Como ocurre en las historias policiales del scandi noir, lo que importa no es el quién sino los meandros del qué y el espeso trasfondo del porqué de su concreción. Aquí el enigma no es la autoría de un asesinato sino el alcance del entramado de corrupción que combina las ambiciones de los abogados con la feroz codicia del multimillonario Eggen. Ida funciona como la puerta de entrada a la intriga, movida inicialmente por sus escrúpulos en el cuestionamiento de la documentación, en las preguntas por la opaca identidad de la consultora, para luego descubrirse el blanco de una persecución interna, que enlaza sumarios y falsas denuncias, una estrategia de apariencia legal que busca acorralarla y desacreditarla. Y la crisis no se mantiene en los márgenes de su ambiente laboral, sino que se expande a su familia: su marido le exige eludir problemas y mantener la armonía, su hijastro es el nuevo abogado estrella de la firma, su hija adolescente sufre la desatención.

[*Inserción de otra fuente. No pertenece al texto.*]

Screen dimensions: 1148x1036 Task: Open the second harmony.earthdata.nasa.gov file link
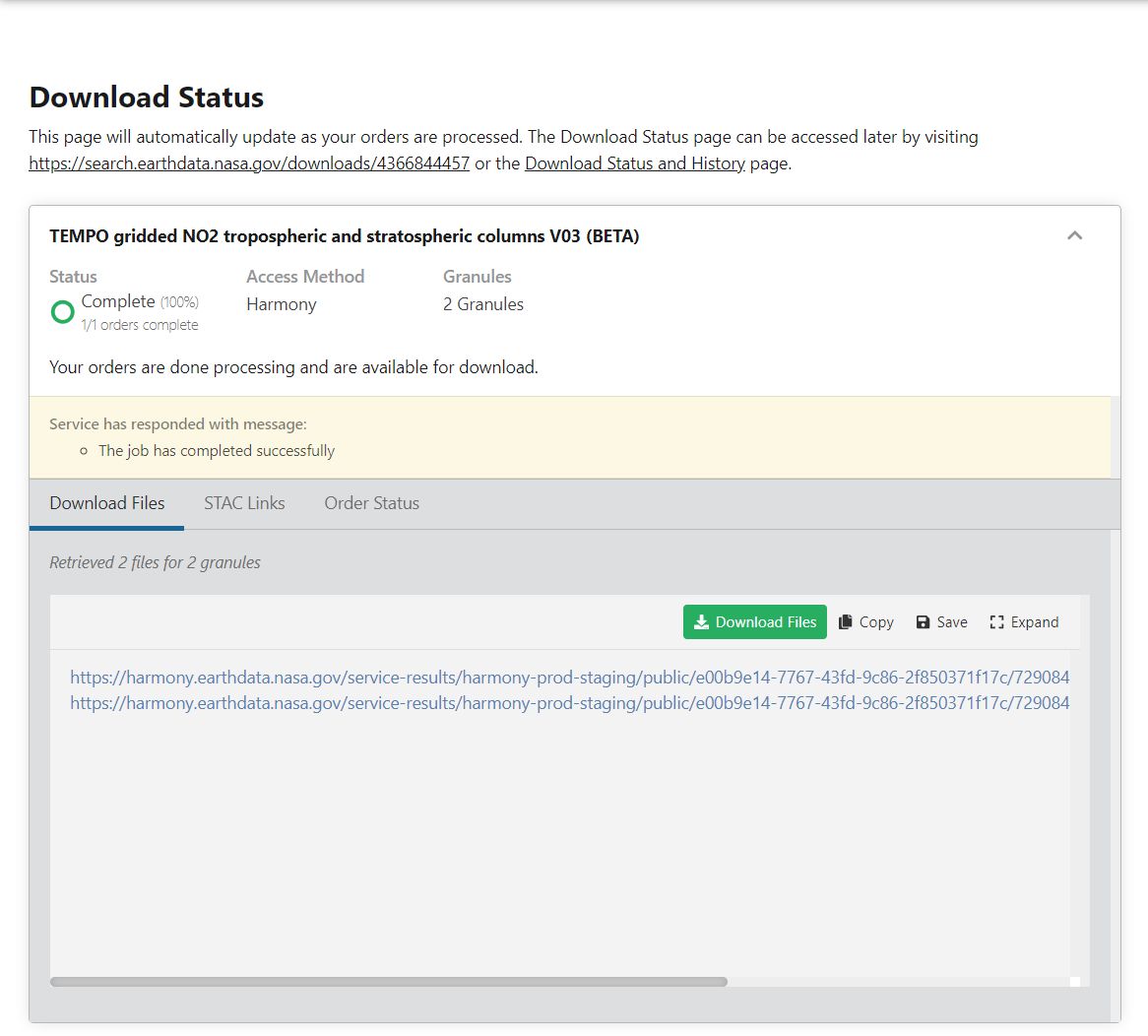pyautogui.click(x=569, y=703)
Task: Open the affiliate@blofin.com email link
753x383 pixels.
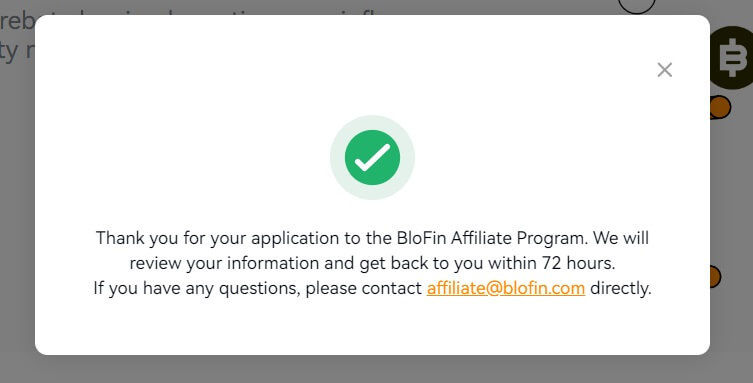Action: pyautogui.click(x=506, y=288)
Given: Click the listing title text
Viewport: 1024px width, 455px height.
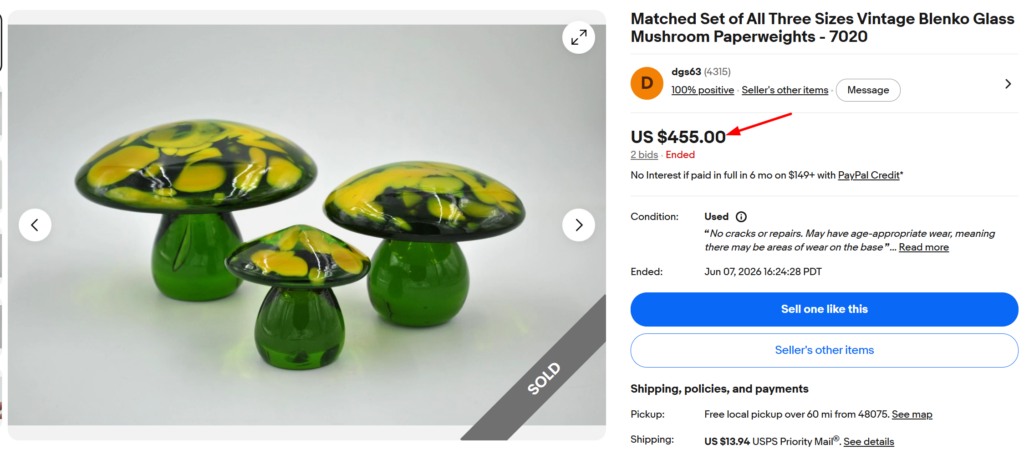Looking at the screenshot, I should pos(822,28).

Anna Bache-Wiig y Siv Rajendram Eliassen recogen los tópicos de la narrativa nórdica que ubica al delito como la punta del iceberg de una crisis que corroe los cimientos de una sociedad en apariencia igualitaria. Los acuerdos ilegales también salpican a una ministra que impulsa una ley de transparencia y se ve involucrada en el lavado de dinero; Aida Salim debe lidiar con la misoginia y el racismo de su propia redacción para llevar a cabo la investigación sobre las finanzas de Eggen; y el propio aparato del Estado representado en el policía Bråthen debe enfrentarse a las presiones del poder económico que pone obstáculos en el camino de la justicia. En ese complejo juego de cartas en el que algunos pierden y otros ganan, Ida explora no solo sus miedos e inseguridades, sino el verdadero rostro de la escena corporativa de la que se sentía parte, las mieles de la pertenencia que se revelan tan amargas como el olor de los cadáveres ocultos bajo la alfombra.
En aquel 2011, año de los atentados en Oslo y también momento crucial para la narrativa criminal noruega con autores como Nesbo, Holt, y el periodista Thomas Enger en la lista de best sellers, el diario inglés The Independent publicaba una extensa nota sobre los méritos de las ficciones nórdicas para registrar un clima de época tan convulsionado. Entre quienes analizaban el fenómeno, el escritor Gunnar Staalesen -para muchos el heredero noruego de la pluma incisiva del sueco Stieg Larsson-, creador de su propio detective, un desencantado trabajador social que husmea en las crisis contemporáneas, señalaba: "Creo que mi generación (nací en 1947) todavía sueña con una sociedad ideal, una democracia que funcione basada en el bienestar y la solidaridad. Muchos de los políticos en Noruega, incluso los de derecha, creían en los mismos ideales. ¿Tiene hoy sentido sostener esta creencia? Francamente, no estoy tan seguro".